Lance Malloch-Brown

Personal information
- Full name: Lance Stephen Malloch-Brown
- Born: 29 June 1979 (age 47) Salisbury, Zimbabwe Rhodesia
- Batting: Right-handed
- Role: Opening batsman

Domestic team information
- 2000: Midlands
- 2002: Mashonaland
- 2002: Manicaland
- Source: CricketArchive, 6 August 2016

= Lance Malloch-Brown =

Zimbabwean cricketer (born 1979)

Lance Stephen Malloch-Brown (born 29 June 1979) is a former Zimbabwean cricketer who represented several teams in Zimbabwean domestic cricket. He played as a right-handed opening batsman.

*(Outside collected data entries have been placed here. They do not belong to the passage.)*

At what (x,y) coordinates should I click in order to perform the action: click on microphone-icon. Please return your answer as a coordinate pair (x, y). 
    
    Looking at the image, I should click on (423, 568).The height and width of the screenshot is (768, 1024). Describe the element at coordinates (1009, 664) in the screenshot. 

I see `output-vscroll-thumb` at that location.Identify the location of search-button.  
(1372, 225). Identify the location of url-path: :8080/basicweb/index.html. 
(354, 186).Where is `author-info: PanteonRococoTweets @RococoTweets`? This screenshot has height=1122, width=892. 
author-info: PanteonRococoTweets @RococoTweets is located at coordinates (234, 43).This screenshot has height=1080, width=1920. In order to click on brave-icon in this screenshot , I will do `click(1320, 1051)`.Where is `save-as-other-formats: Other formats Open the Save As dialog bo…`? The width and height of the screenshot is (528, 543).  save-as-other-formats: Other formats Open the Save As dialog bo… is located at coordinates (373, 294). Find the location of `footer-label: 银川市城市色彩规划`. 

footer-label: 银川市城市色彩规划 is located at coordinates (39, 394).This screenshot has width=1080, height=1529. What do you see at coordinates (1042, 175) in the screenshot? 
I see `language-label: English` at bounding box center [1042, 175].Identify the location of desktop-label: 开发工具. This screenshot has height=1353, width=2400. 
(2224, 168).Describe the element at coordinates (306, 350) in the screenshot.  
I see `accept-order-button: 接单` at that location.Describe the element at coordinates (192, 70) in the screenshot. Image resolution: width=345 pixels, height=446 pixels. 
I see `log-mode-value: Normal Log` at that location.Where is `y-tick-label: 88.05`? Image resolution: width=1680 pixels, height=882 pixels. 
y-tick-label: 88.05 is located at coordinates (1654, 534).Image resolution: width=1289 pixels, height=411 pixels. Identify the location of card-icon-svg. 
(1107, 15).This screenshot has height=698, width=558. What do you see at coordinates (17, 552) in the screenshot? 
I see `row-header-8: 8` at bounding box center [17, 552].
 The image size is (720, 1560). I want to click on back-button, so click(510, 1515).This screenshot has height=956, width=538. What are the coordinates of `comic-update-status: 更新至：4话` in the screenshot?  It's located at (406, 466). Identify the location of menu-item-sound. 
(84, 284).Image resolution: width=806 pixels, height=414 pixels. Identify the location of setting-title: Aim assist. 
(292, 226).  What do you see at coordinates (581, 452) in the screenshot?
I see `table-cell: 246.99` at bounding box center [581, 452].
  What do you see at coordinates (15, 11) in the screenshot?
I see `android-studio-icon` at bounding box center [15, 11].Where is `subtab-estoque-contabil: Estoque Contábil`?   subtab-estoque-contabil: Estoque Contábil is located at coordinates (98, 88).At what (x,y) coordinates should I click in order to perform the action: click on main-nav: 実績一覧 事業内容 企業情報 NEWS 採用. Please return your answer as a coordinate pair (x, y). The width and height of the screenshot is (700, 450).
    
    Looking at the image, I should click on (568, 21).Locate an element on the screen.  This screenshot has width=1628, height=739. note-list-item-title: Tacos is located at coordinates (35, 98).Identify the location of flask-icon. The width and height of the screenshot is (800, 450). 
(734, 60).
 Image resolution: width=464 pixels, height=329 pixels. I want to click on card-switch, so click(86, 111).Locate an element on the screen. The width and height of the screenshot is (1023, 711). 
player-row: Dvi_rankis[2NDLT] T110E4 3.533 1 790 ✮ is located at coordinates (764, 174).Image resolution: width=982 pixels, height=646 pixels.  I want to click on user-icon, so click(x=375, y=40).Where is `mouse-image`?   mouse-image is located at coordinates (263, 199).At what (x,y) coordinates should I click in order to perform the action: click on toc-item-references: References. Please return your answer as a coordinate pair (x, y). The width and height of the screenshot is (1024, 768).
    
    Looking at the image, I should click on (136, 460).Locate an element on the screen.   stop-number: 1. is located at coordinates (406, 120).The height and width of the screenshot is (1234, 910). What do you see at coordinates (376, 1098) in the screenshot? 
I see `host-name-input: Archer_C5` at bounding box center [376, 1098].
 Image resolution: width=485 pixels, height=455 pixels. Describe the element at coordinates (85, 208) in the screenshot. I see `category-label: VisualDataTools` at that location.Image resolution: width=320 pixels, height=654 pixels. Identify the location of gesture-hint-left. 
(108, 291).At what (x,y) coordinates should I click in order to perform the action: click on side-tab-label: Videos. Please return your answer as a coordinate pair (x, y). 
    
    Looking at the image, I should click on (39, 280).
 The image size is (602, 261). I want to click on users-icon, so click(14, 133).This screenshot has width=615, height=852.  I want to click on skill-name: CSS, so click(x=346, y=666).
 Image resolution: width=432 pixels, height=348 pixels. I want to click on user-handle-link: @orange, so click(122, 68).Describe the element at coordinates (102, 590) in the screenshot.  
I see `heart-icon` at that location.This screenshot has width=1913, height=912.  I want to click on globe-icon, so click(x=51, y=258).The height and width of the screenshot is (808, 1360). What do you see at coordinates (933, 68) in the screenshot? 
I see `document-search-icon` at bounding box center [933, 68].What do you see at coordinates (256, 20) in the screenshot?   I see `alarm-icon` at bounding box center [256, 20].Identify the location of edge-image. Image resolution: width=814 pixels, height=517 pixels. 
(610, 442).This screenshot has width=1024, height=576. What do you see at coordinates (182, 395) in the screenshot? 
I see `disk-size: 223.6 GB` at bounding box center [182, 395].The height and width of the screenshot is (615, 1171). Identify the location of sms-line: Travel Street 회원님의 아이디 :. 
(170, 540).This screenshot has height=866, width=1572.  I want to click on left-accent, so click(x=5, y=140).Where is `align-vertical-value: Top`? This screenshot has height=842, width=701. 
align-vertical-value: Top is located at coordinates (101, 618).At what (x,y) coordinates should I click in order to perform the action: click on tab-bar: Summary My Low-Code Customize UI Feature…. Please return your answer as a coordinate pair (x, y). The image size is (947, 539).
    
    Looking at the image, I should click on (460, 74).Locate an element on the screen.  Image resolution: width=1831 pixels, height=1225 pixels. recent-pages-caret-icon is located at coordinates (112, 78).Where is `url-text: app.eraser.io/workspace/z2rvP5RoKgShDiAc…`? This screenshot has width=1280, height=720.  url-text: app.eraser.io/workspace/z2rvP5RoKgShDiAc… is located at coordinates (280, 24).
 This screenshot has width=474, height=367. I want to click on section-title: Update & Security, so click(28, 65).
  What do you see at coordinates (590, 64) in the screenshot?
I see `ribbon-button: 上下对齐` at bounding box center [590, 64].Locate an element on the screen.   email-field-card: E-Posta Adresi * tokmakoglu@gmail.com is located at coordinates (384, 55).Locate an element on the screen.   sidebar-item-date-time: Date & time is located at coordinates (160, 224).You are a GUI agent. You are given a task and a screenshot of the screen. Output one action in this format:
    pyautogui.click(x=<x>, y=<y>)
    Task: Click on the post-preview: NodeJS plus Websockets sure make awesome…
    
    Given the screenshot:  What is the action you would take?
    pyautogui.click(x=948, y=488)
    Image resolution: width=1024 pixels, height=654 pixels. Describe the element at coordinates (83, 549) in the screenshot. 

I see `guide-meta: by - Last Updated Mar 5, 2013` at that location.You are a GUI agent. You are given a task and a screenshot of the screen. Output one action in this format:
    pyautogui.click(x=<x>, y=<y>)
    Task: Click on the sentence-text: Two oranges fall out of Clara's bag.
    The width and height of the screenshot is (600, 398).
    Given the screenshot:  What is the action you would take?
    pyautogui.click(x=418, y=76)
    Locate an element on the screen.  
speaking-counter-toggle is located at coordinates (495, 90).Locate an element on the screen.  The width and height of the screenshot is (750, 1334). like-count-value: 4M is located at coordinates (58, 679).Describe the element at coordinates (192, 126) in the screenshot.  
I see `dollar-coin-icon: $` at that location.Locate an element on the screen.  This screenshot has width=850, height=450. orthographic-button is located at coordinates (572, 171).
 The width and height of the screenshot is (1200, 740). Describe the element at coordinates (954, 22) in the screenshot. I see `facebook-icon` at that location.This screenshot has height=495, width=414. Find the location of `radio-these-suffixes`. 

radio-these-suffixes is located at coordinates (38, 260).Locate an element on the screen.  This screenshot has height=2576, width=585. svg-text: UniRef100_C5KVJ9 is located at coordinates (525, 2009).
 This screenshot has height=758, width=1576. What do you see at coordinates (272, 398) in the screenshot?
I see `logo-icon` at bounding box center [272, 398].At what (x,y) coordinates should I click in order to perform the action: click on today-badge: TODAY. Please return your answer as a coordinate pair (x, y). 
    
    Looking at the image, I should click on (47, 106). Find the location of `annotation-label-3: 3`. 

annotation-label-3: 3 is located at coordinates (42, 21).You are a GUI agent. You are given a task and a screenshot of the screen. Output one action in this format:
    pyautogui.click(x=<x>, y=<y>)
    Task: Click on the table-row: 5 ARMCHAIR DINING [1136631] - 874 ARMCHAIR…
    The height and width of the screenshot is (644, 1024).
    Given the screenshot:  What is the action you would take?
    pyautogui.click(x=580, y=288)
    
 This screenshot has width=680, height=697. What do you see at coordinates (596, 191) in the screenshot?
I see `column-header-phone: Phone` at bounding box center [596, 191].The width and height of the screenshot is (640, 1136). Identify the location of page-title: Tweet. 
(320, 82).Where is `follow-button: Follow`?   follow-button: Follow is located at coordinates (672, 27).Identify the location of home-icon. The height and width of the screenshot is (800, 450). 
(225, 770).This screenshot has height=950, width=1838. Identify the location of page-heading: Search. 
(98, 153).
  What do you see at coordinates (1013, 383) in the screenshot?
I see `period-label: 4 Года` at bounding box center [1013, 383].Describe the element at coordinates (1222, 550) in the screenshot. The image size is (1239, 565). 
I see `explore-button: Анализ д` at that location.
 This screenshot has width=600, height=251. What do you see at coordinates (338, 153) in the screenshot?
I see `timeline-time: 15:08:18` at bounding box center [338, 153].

Malloch-Brown was born in Salisbury (now Harare), and attended St. George's College, captaining the school cricket team. He toured England with the Zimbabwe under-19s in 1997, playing three matches against the England under-19s, and also represented the team at the 1998 Under-19 World Cup in South Africa. He played in all six of his team's matches at the World Cup, scoring 116 runs with a best of 62 against the West Indies. Malloch-Brown made his first-class debut in the 1999–00 Logan Cup, playing two matches for Midlands. He later added five matches for Mashonaland during the 2001–02 season and one match for Manicaland during the 2002–03 season. His highest score at first-class level was 78, made for Mashonaland against Mashonaland A in April 2002.